[Dataset records]
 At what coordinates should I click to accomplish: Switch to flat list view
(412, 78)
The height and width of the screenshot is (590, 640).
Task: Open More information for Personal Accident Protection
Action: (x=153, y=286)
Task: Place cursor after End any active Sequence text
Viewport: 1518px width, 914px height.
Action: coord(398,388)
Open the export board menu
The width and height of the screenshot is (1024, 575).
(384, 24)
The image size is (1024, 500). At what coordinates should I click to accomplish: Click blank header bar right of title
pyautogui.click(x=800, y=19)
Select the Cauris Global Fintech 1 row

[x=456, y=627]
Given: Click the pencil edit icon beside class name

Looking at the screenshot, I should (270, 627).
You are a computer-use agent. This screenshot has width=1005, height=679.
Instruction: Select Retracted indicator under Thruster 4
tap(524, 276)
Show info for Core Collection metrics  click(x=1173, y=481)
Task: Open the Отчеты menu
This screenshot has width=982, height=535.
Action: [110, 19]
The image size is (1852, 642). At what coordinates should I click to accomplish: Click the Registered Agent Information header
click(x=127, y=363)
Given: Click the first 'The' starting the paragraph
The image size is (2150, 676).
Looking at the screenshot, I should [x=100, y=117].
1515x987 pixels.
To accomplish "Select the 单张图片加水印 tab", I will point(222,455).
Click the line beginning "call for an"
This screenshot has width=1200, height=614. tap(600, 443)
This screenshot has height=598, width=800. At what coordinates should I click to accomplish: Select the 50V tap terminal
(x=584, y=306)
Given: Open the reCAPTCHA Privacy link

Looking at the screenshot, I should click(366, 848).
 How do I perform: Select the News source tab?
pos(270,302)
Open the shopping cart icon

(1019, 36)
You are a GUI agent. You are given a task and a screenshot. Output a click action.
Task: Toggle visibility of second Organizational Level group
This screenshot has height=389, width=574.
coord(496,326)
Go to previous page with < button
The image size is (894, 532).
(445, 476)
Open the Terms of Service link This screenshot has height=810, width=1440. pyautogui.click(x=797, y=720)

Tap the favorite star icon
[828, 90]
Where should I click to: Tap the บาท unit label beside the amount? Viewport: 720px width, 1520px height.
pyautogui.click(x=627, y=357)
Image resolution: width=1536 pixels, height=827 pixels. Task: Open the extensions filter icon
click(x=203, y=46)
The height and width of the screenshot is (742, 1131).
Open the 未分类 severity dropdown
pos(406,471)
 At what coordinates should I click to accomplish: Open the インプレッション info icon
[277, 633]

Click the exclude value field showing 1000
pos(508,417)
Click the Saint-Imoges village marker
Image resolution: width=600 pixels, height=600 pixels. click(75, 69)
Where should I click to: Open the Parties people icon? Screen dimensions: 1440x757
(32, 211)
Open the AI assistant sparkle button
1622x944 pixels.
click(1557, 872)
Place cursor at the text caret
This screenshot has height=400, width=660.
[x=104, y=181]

Problem requirements: Set every line of the data down again, word for word.

Solved exercise:
 At what coordinates should I click to accomplish: Switch to flat list view
(412, 78)
The height and width of the screenshot is (590, 640).
Task: Open More information for Personal Accident Protection
Action: (x=153, y=286)
Task: Place cursor after End any active Sequence text
Viewport: 1518px width, 914px height.
Action: coord(398,388)
Open the export board menu
The width and height of the screenshot is (1024, 575).
(384, 24)
The image size is (1024, 500). At what coordinates should I click to accomplish: Click blank header bar right of title
pyautogui.click(x=800, y=19)
Select the Cauris Global Fintech 1 row

[x=456, y=627]
Given: Click the pencil edit icon beside class name

Looking at the screenshot, I should (270, 627).
You are a computer-use agent. This screenshot has width=1005, height=679.
Instruction: Select Retracted indicator under Thruster 4
tap(524, 276)
Show info for Core Collection metrics  click(x=1173, y=481)
Task: Open the Отчеты menu
This screenshot has width=982, height=535.
Action: [110, 19]
The image size is (1852, 642). At what coordinates should I click to accomplish: Click the Registered Agent Information header
click(x=127, y=363)
Given: Click the first 'The' starting the paragraph
The image size is (2150, 676).
Looking at the screenshot, I should [x=100, y=117].
1515x987 pixels.
To accomplish "Select the 单张图片加水印 tab", I will point(222,455).
Click the line beginning "call for an"
This screenshot has width=1200, height=614. tap(600, 443)
This screenshot has height=598, width=800. At what coordinates should I click to accomplish: Select the 50V tap terminal
(x=584, y=306)
Given: Open the reCAPTCHA Privacy link

Looking at the screenshot, I should click(366, 848).
 How do I perform: Select the News source tab?
pos(270,302)
Open the shopping cart icon

(1019, 36)
You are a GUI agent. You are given a task and a screenshot. Output a click action.
Task: Toggle visibility of second Organizational Level group
This screenshot has height=389, width=574.
coord(496,326)
Go to previous page with < button
The image size is (894, 532).
(445, 476)
Open the Terms of Service link This screenshot has height=810, width=1440. pyautogui.click(x=797, y=720)

Tap the favorite star icon
[828, 90]
Where should I click to: Tap the บาท unit label beside the amount? Viewport: 720px width, 1520px height.
pyautogui.click(x=627, y=357)
Image resolution: width=1536 pixels, height=827 pixels. Task: Open the extensions filter icon
click(x=203, y=46)
The height and width of the screenshot is (742, 1131).
Open the 未分类 severity dropdown
pos(406,471)
 At what coordinates should I click to accomplish: Open the インプレッション info icon
[277, 633]

Click the exclude value field showing 1000
pos(508,417)
Click the Saint-Imoges village marker
Image resolution: width=600 pixels, height=600 pixels. click(75, 69)
Where should I click to: Open the Parties people icon? Screen dimensions: 1440x757
(32, 211)
Open the AI assistant sparkle button
1622x944 pixels.
click(1557, 872)
Place cursor at the text caret
This screenshot has height=400, width=660.
[x=104, y=181]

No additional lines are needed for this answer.